In simple terms it allows debtors to repay their debts, without the threat of enforcement action from their creditors or them being made bankrupt. It also allows them to repay their debts by making one single payment each month, whilst freezing all interest and charges
The process for applying for the scheme is simple. They must first speak with an approved money adviser who will work with them to draw up an outline of their income and expenditure. Once the debtor’s essentials have been worked out, the money adviser then works with the debtor to decide if they can still maintain their minimum contractual payments each month. If they can’t the scheme may be suitable for them.
An application is then made to the Debt Arrangement Scheme Administrator, a Scottish Government officer and creditors are notified of the repayment plan that is being proposed and how long it is anticipated it will last before the debts are repaid in full. The creditors then get three weeks to agree or object to the plan. Where none of them object, the plan is automatically approved.
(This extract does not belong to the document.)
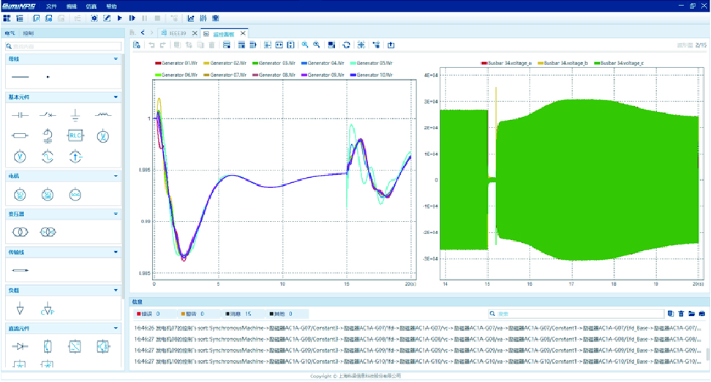Click the export chart icon

(391, 45)
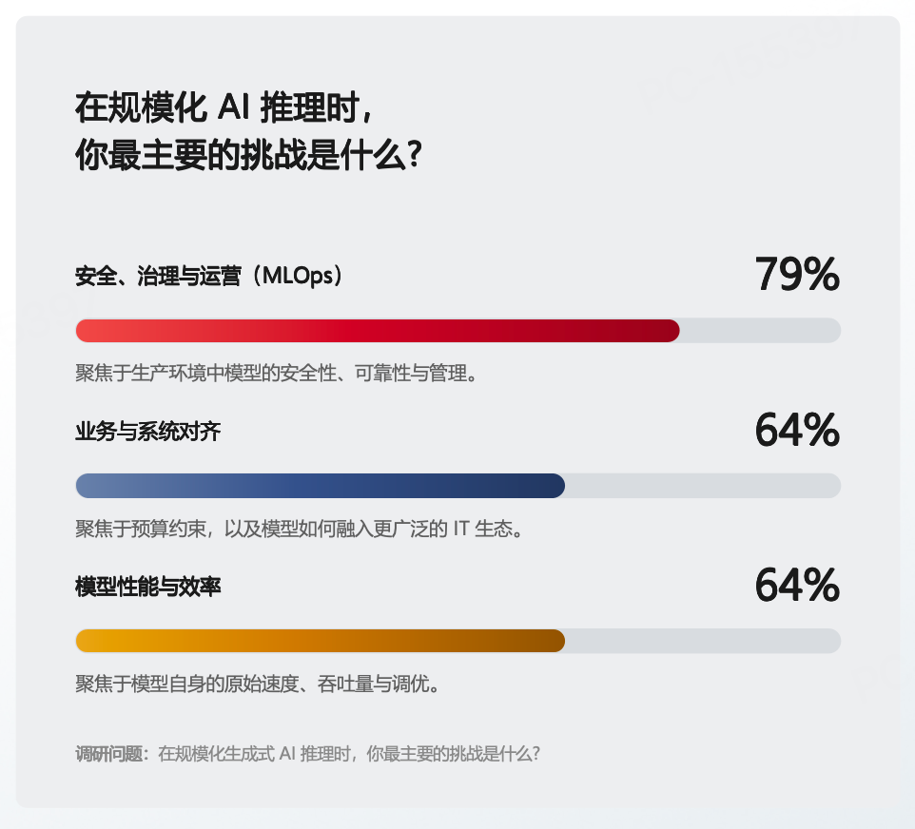Click the 调研问题 footnote label

point(109,754)
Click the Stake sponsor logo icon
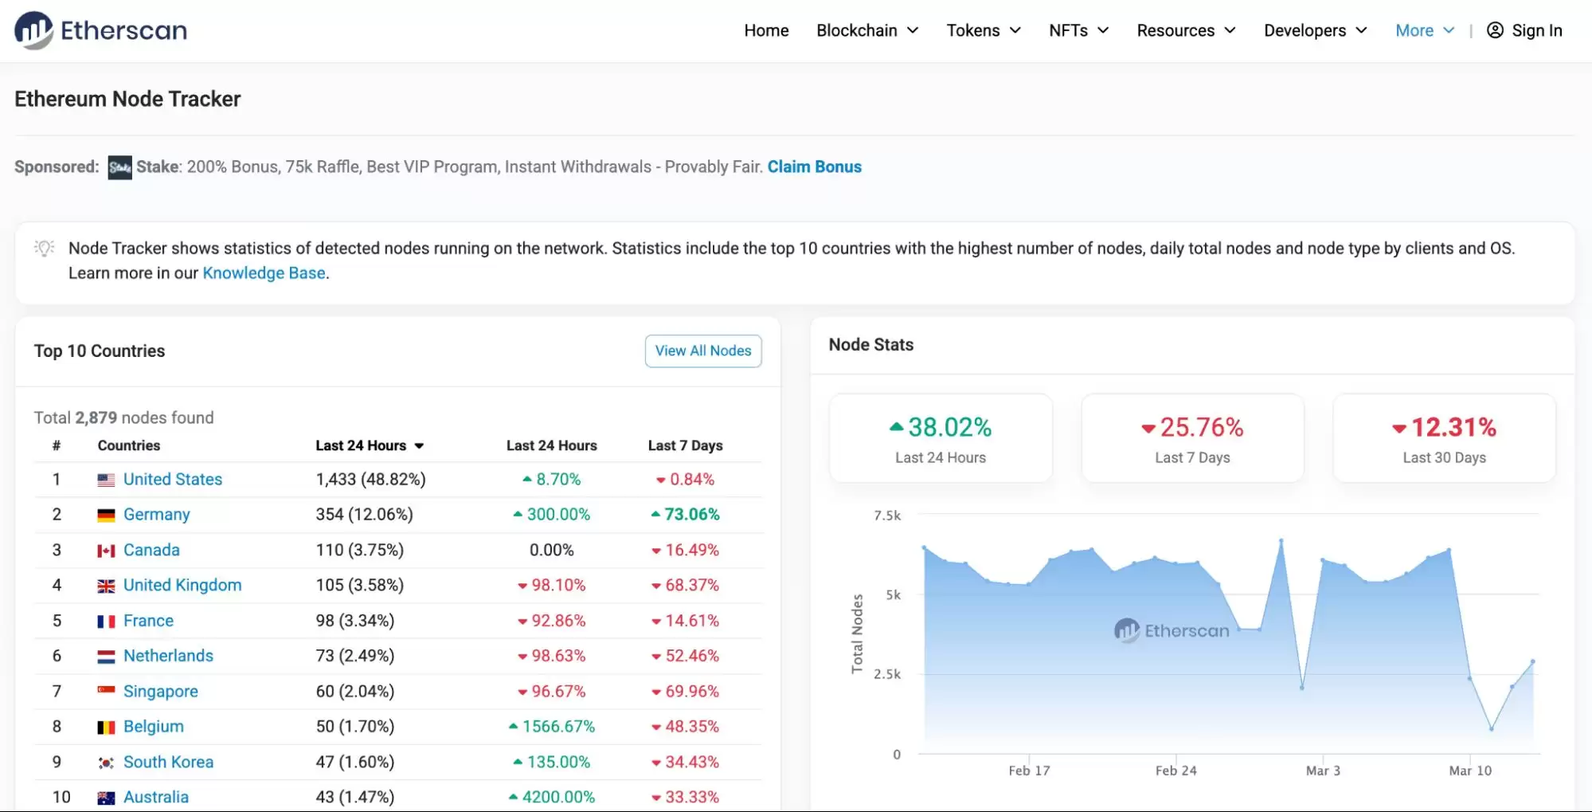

If a creditor doesn’t apply within the three weeks they are deemed to have consented.
Where a creditor does object the Debt Arrangement Scheme Administrator then applies a fair and reasonable test to decide if the plan should be approved or not.
In making that decision she examines a number of factors including, the level of the debts, whether there has been previous plans and how long the plan will take to complete. Normally where the plan will take less than 5 years it’s automatically approved, where it will take between 5-10 years it will depend on the circumstances and where it will last longer than 10 years it will usually be rejected.
The average Debt Payment Plan under the Debt Arrangement Scheme on average lasts just over 7 years.
Once a plan is approved the debtor receives full protection from their creditors. If their circumstances subsequently change, they can vary the plan to increase or reduce the amount they are paying, although when they do the fair and reasonable test is reapplied. If their income drops by more than 50% they can apply for a payment break that will last up to 6 months until they are able to return to work.